Scacco alla gang del “pezzotto”: oscurati 6mila siti pirata, grazie all’impiego del Nucleo Speciale Tutela Privacy e Frodi Tecnologiche della Guardia di Finanza ha concluso una nuova ed importante operazione di contrasto al fenomeno della pirateria audiovisiva.
L’operazione e’ stato condotta dalle Fiamme Gialle e coordinata dalla procura di Napoli e dagli investigatori, grazie a nuovi strumenti e innovative tecniche di indagine digitale sono stati identificati in tempo reale i “clienti” dei servizi illegali, ieri erano collegate oltre 100mila persone, senza pero’ eseguire perquisizioni ma agendo ‘da remoto”.
L’attività ha avuto origine dalla UEFA che, in qualità di titolare dei diritti di trasmissione dell’evento, segnalava la proliferazione di portali dediti allo streaming illegale delle partite in prossimità dell’inizio della manifestazione calcistica europea.
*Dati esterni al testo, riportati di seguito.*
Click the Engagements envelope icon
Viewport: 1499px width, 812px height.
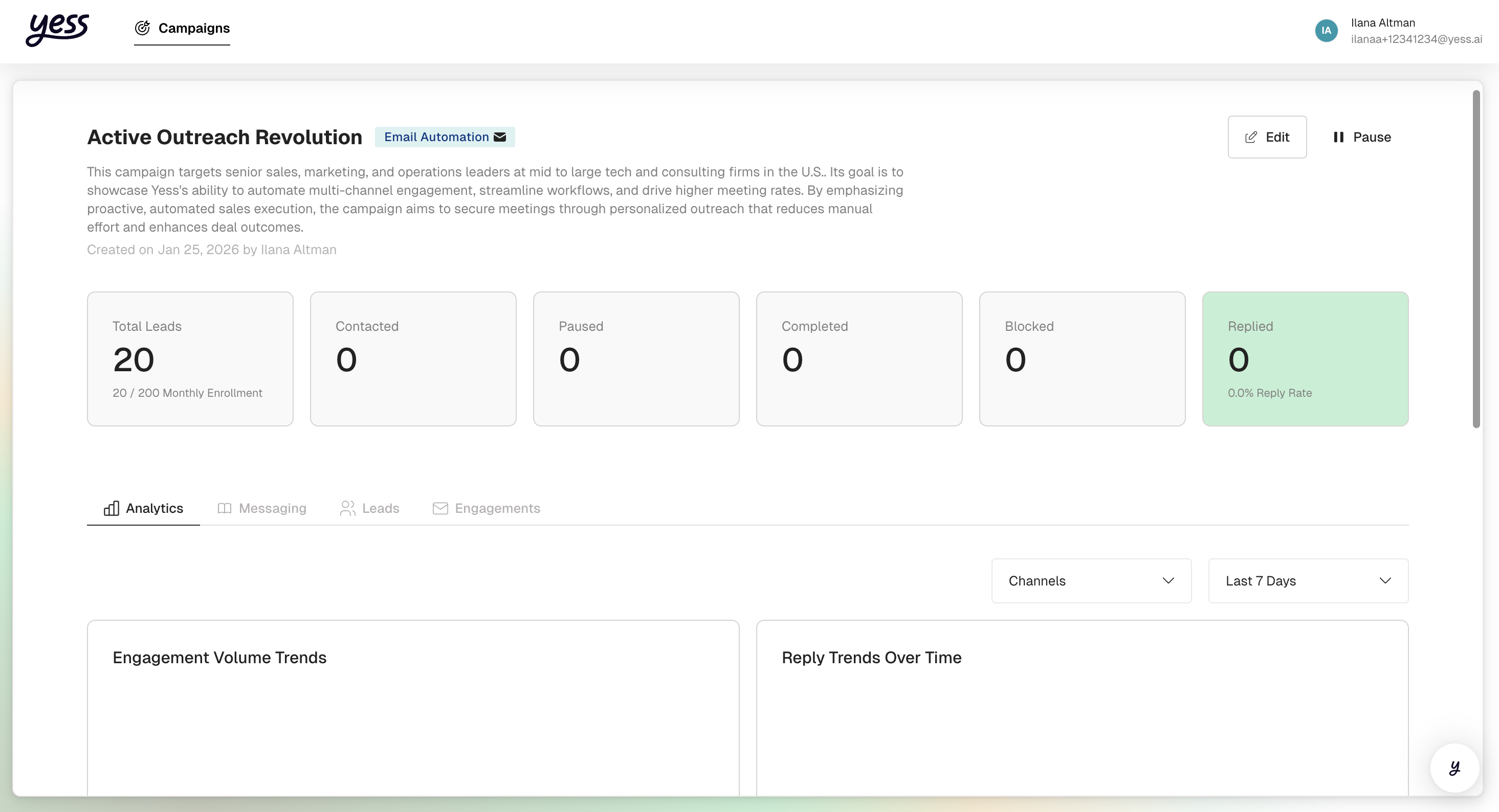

Seicento tra siti web, server e piattaforme Iptv pirata per la trasmissione ‘abusiva’ e a pagamento delle partite dei Campionati Europei di calcio sono stati oscurati nell’ambito di una complessa operazione, singolare la circostanza che, interrogate le singole risorse informatiche, numerose restituissero sul browser il messaggio ‘Xtream Codes Reborn’ che riporta alla nota piattaforma pirata mondiale smantellata nel 2019.
La complessa attività investigativa, coordinata dal procuratore della Repubblica di Napoli, Giovanni Melillo e diretta dal procuratore aggiunto Vincenzo Piscitelli e dai sostituti procuratore Valeria Sico e Maria Sofia Cozza, ha consentito agli uomini delle Fiamme Gialle non soltanto di oscurare i 600 siti illegali in una complessa attività volta non solo alla salvaguardia degli operatori onesti, ma anche dell’intero comparto dell’audiovisivo, segnato profondamente dalla pandemia di Coronavirus, che nel 2020 si stima abbia perso oltre 8mila posti di lavoro proprio per effetto di fenomeni illeciti di questo tipo.